(TEXTE SOURCE)
Anthony Battle a rejoint Jaguar Land Rover (JLR) en tant que CDIO (chief digital and information officer) en février 2022, alors que l'entreprise s'est engagé dans une transition vers l'électrique de ses nouvelles gammes d'ici à 2025 et de l'ensemble de ses modèles d'ici à la fin de la décennie. Cette stratégie s'inscrit dans le cadre d'une transformation stratégique plus large, baptisée Reimagine. Celle-ci prévoit la réduction de moitié d'ici à 2030 des émissions de gaz à effet de serre de sa supply chain et de ses activités en général, par rapport aux niveaux de 2019 pour atteindre l'objectif de « zéro émissions carbone nettes » en 2039. Une stratégie qui s'appuie sur une transformation digitale qui vaut aussi bien, comme l'explique Anthony Battle, « pour les équipes d'ingénieurs qui électrifient les véhicules que pour celles que l'IT supervise et qui transforment le SI. »

Proposer la meilleure expérience utilisateur possible dans les futurs véhicules de Jaguar Land Rover va exiger de nouveaux services numériques, mais aussi une intégration avec les services existants. « Cela signifie que nous devons collecter de nombreuses données depuis le véhicule et alimenter celui-ci avec des data de l'entreprise, précise le CDIO. Et que nous devons instaurer une forte synergie en matière de cloud, de standards d'ingénierie logicielle, d'intégration et d'API, entre l'ingénierie produit et l'informatique d'entreprise.»

Intelligence artificielle et automatisation intelligente

Au cours des cinq dernières années, JLR a progressivement adopté une approche data centric et placé les données, structurées ou non, dans le SI. Objectif : utiliser IA et RPA (robotic process automation) pour soutenir la prise de décision stratégique. « Et pour cela, nous ne manquons pas d'offres généreuses de la part d'éditeurs qui veulent tous nous aider, ironise Anthony Battle. Bien sûr, nos métiers en ont absolument besoin, et nous allons nous y atteler, mais progressivement. » Par ailleurs, le CDIO du constructeur automobile s'appuie sur les nombreux tests et développements de Tata Consultancy Services (TCS), en particulier en matière d'IA générative. JLR appartient en effet lui aussi au groupe Tata.

« Certaines équipes informatiques utilisent déjà l'IA pour la méthodologie et le développement, poursuit Anthony Battle. Mais aujourd'hui, nous avons décidé de faire une pause pour réfléchir aux garde-fous, aux procédures d'utilisation et aux dispositifs de contrôle. C'est une partie essentielle de notre stratégie data et IA, mais aussi RPA. »

Dans certains domaines technologiques, le CDIO a déjà fait le choix de focaliser ses dépenses sur un nombre restreint de fournisseurs. C'est le cas de Google Cloud Platform (GCP) pour les data et d'Appian pour l'automatisation de processus, par exemple. « Nous avons mis en place de nombreuses fonctions de RPA et Appian est notre plus gros moteur pour l'instant ».

(EXTRAITS DE DONNÉES)
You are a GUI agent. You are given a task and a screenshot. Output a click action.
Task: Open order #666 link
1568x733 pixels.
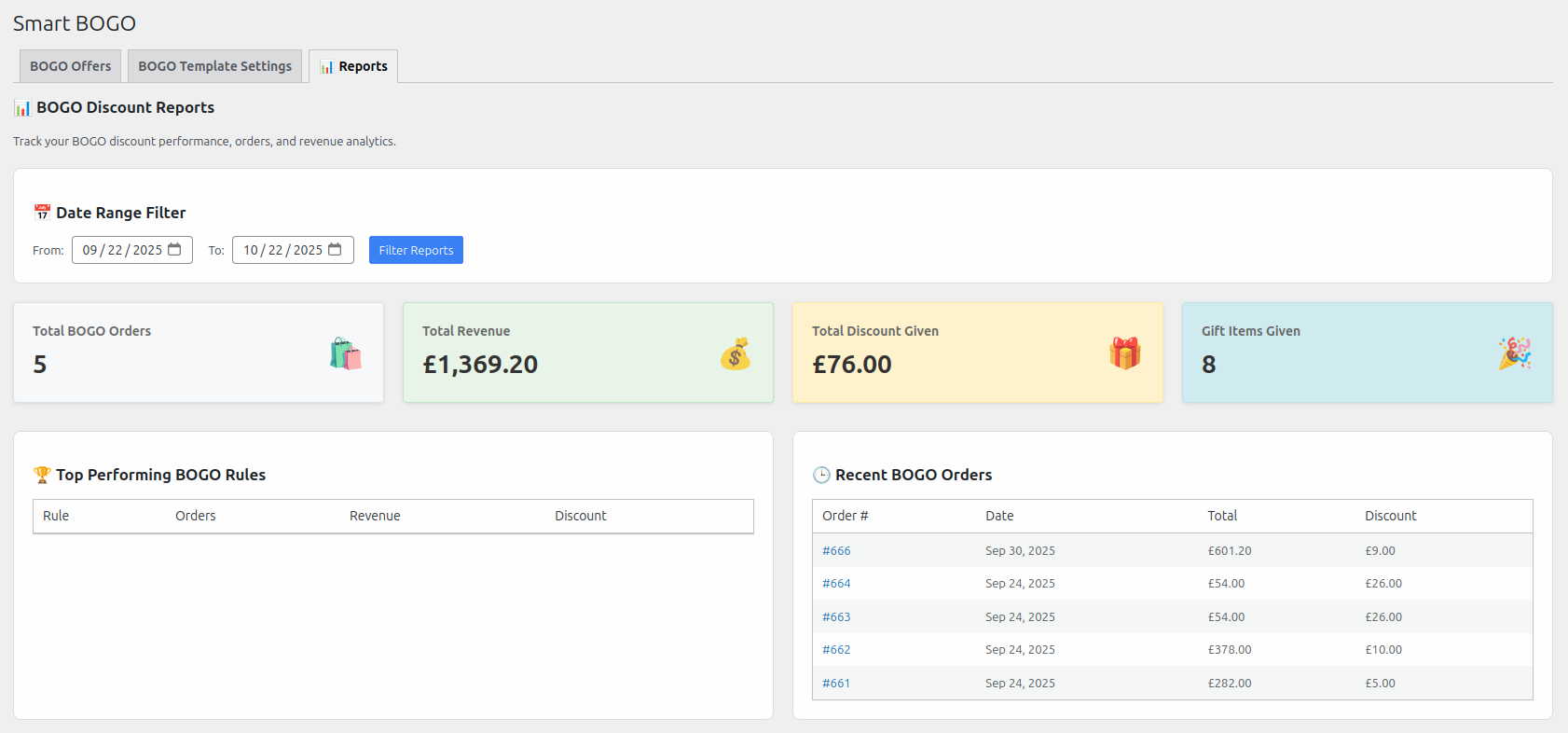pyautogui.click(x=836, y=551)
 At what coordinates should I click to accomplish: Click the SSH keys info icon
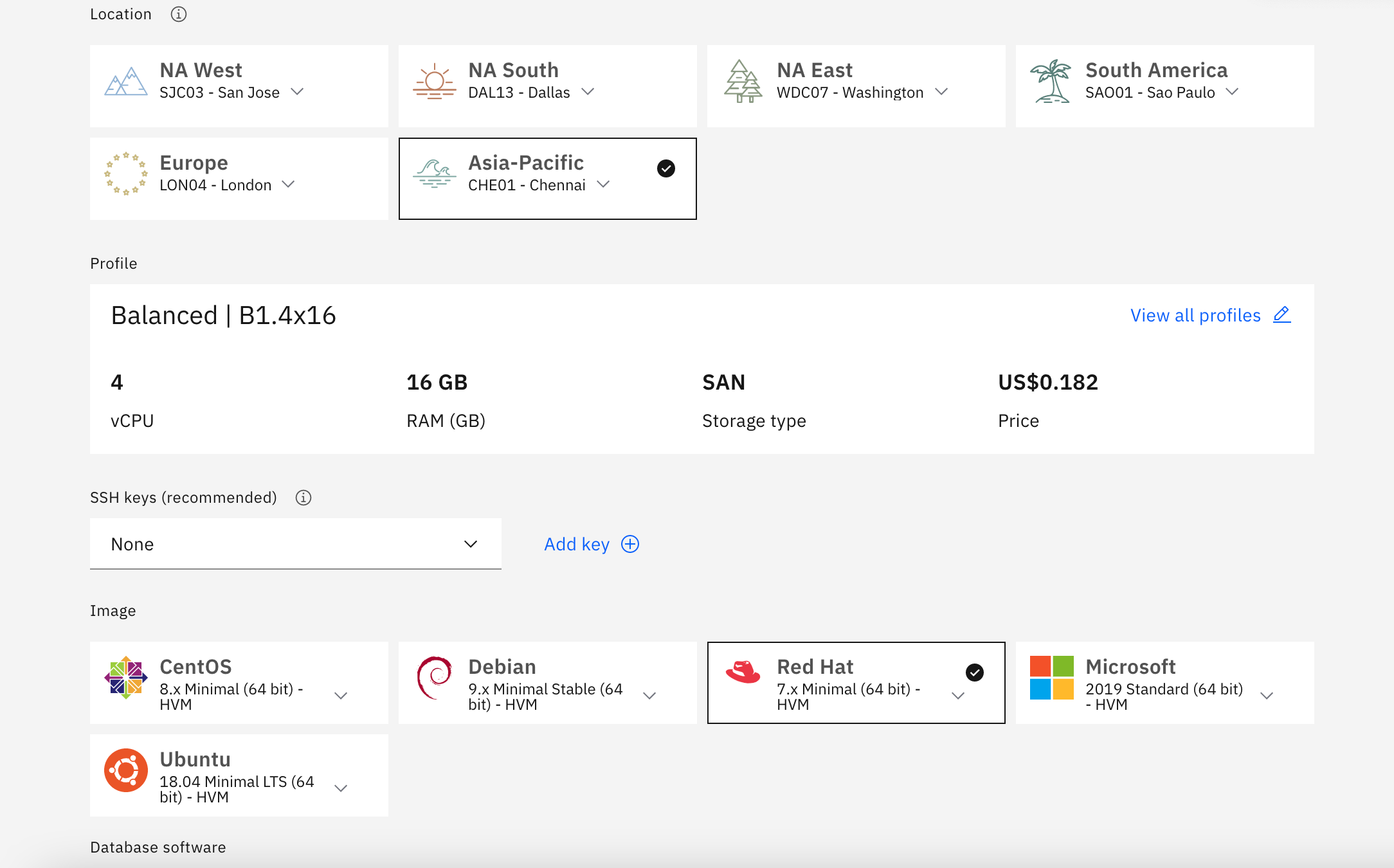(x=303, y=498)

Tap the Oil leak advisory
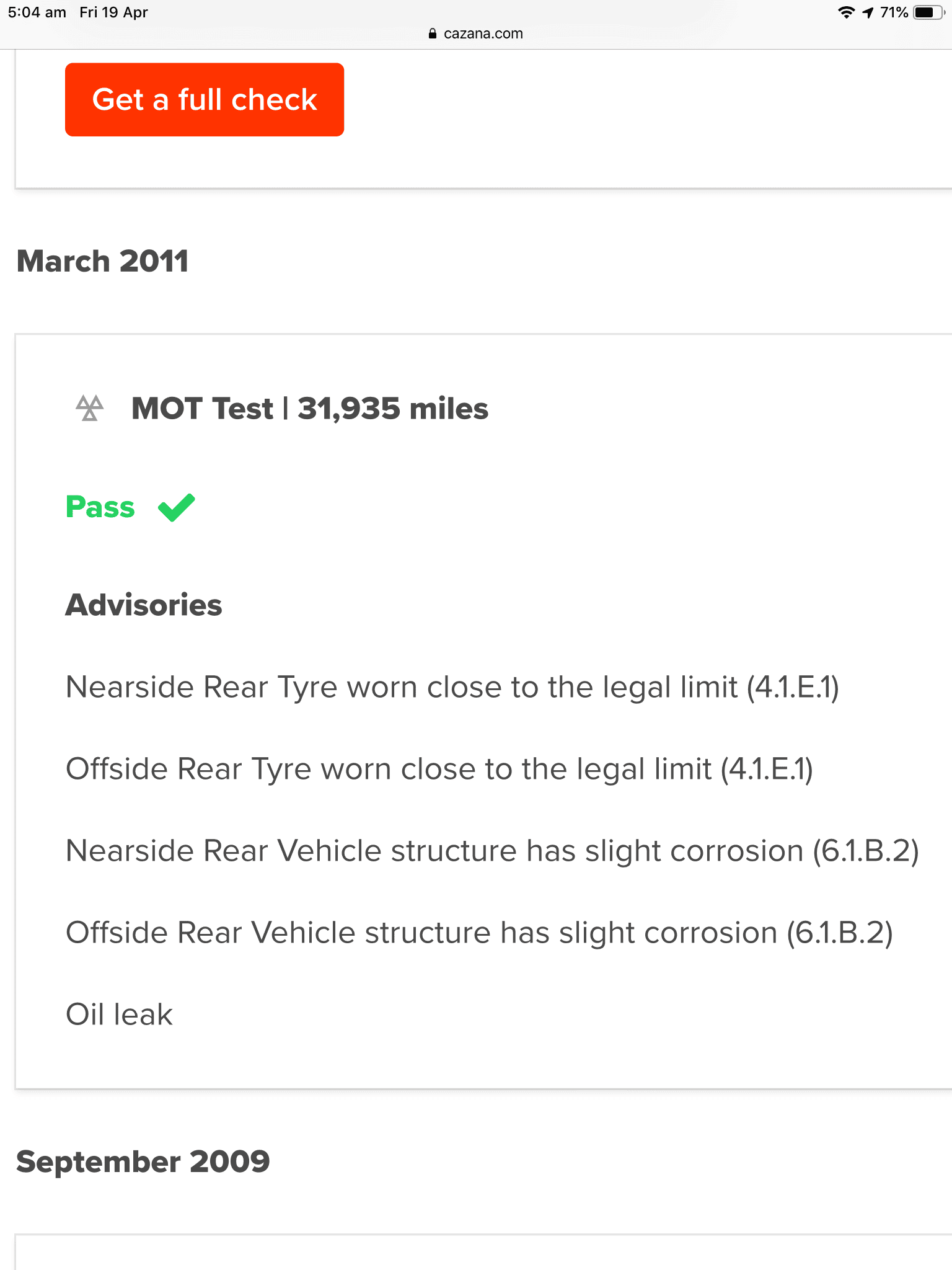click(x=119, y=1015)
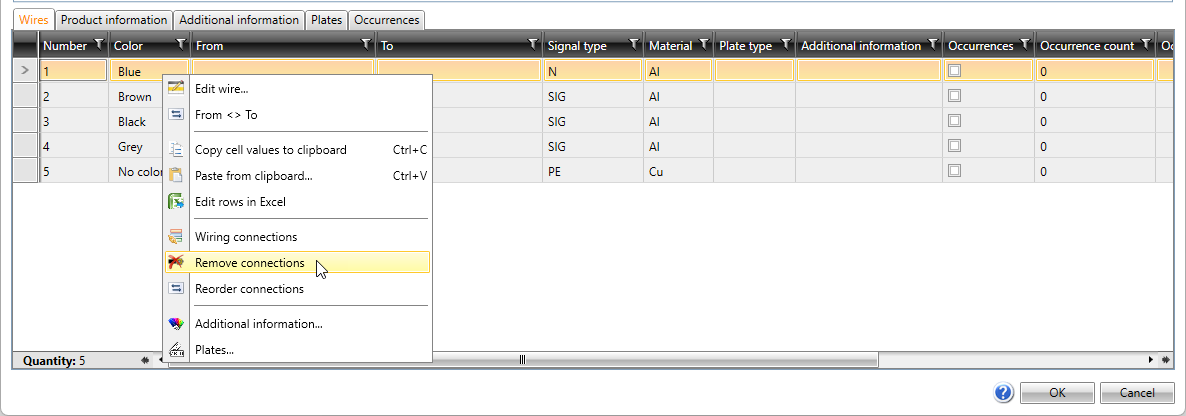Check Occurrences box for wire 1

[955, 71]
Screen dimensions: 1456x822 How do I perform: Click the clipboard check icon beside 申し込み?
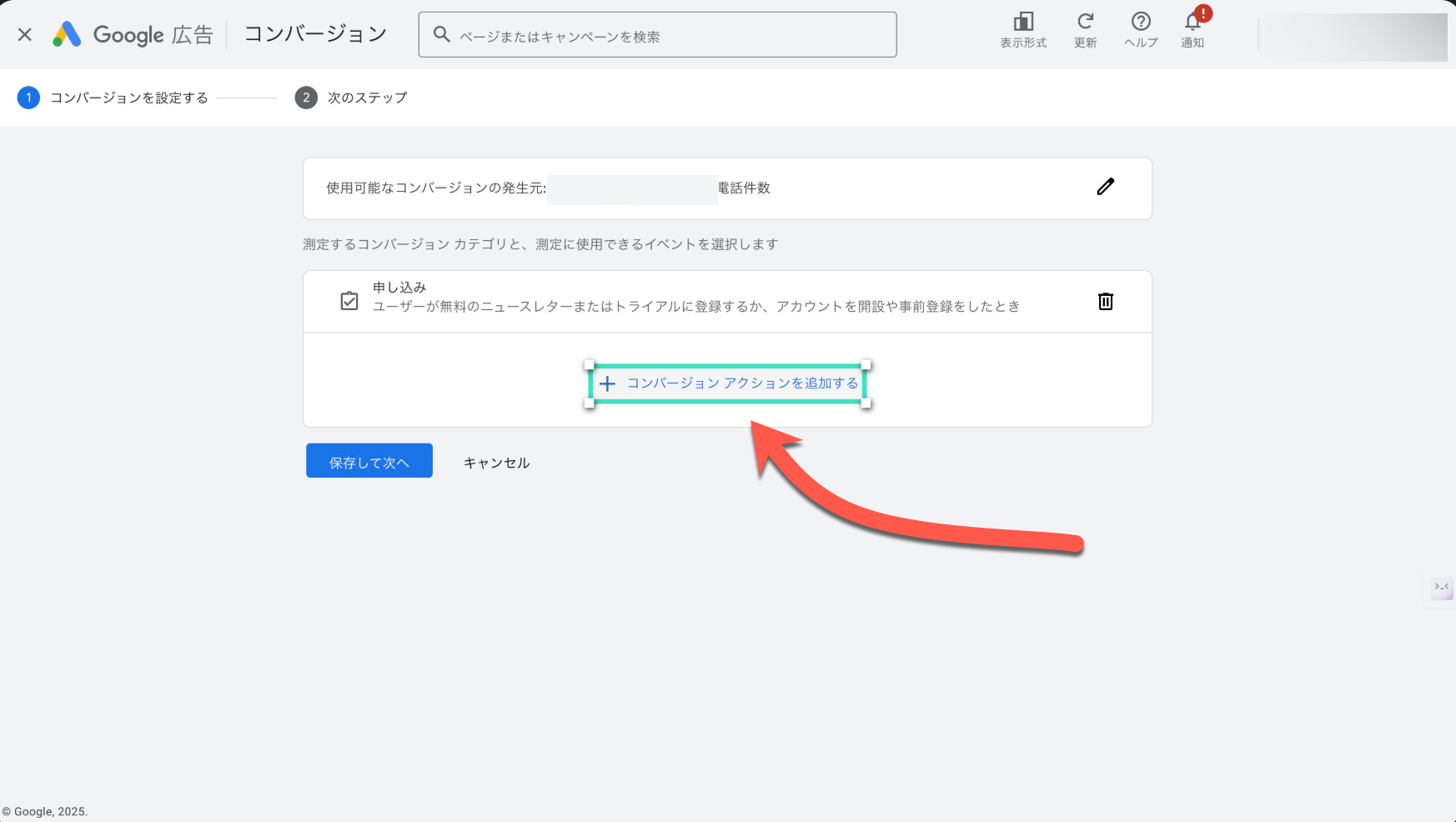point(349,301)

(DÉFIS)
1) Mettez à jour le passage du texte source situé entre « Intelligence artificielle et » et « au groupe Tata. », bornes incluses, en remplaçant « cinq dernières années » par « dix dernières années ».
2) D'après le texte source, sur quel fournisseur le CDIO de JLR a-t-il concentré ses dépenses pour l'automatisation de processus ?

(BONNES RÉPONSES)
1)
Intelligence artificielle et automatisation intelligente

Au cours des dix dernières années, JLR a progressivement adopté une approche data centric et placé les données, structurées ou non, dans le SI. Objectif : utiliser IA et RPA (robotic process automation) pour soutenir la prise de décision stratégique. « Et pour cela, nous ne manquons pas d'offres généreuses de la part d'éditeurs qui veulent tous nous aider, ironise Anthony Battle. Bien sûr, nos métiers en ont absolument besoin, et nous allons nous y atteler, mais progressivement. » Par ailleurs, le CDIO du constructeur automobile s'appuie sur les nombreux tests et développements de Tata Consultancy Services (TCS), en particulier en matière d'IA générative. JLR appartient en effet lui aussi au groupe Tata.

2) Appian